ONC pilot simulates advanced patient privacy control over shared records
A pilot demonstration, conducted in collaboration with the Data Segmentation for Privacy effort of the Office of the National Coordinator for Health IT (ONC), has successfully demonstrated patient control over release of protected health information (PHI) during the exchange of EHRs. Pilot participants include the health IT program at The University of Texas at Austin (UT Austin), Jericho Systems Corporation and Conemaugh Health System.
The pilot simulated various scenarios in which EHRs are requested and exchanged using the eHealth Exchange (formerly known as the Nationwide Health Information Network Exchange). A centralized repository stores the patient’s consent directive (PCD) and enables granular privacy control by the healthcare consumer over his or her EMR. The simulated patient also is informed about who is requesting their medical information. Jericho Systems, with support from the U.S. Army Medical Research and Materiel Command’s Telemedicine & Advanced Technology Research Center, provides EnterSpace Exchange software to authorize requests and secure exchange of data among pilot participants.
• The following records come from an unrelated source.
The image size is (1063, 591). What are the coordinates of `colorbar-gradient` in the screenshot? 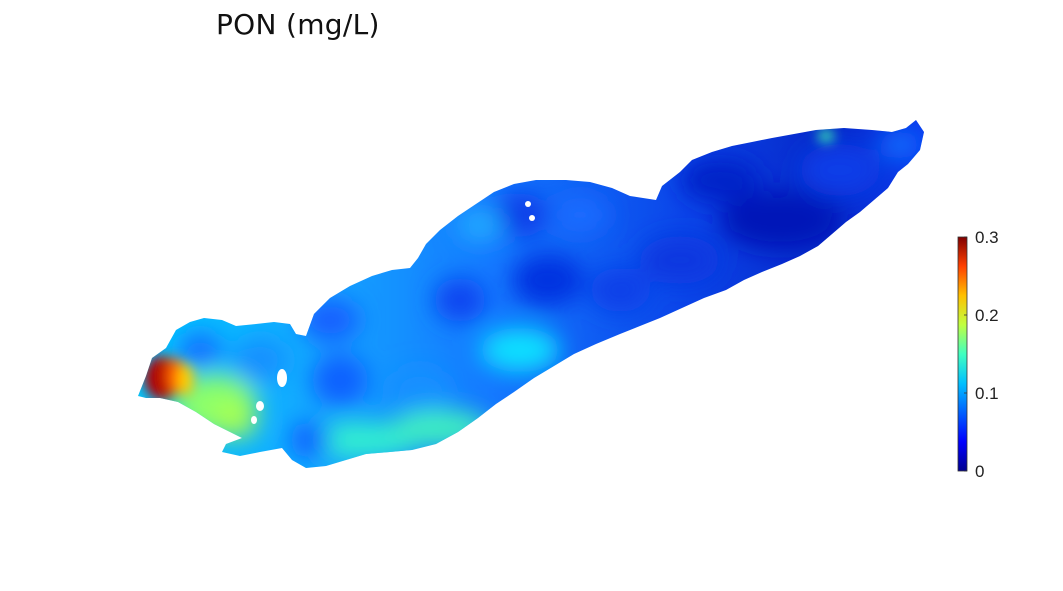 It's located at (962, 354).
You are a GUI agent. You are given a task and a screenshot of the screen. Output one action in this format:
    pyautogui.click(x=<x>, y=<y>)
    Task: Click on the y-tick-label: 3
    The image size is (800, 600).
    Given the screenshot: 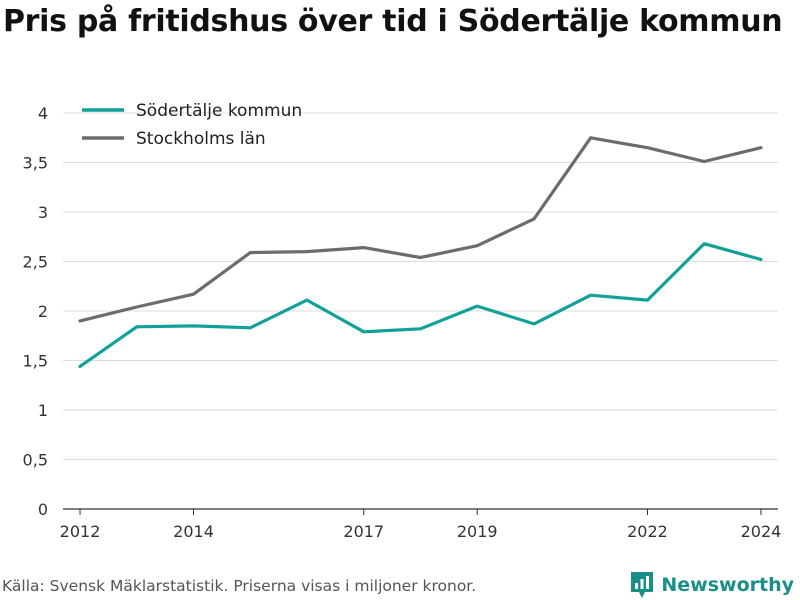 What is the action you would take?
    pyautogui.click(x=43, y=212)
The pilot explored 13 electronic exchange scenarios and eight types of data transactions. To test these scenarios, pilot participants performed various roles. Jericho Systems served as primary custodian of the patient’s record and provided access to the PCD repository. The UT Austin HIT Program simulated the role of a research university that requests the patient’s record and subsequently acts as the secondary custodian of the information. Conemaugh played the role of a marketing network that becomes the second requestor. Conemaugh participation is part of the Military Interoperable Digital Hospital Testbed with assistance from Northrop Grumman Information Systems.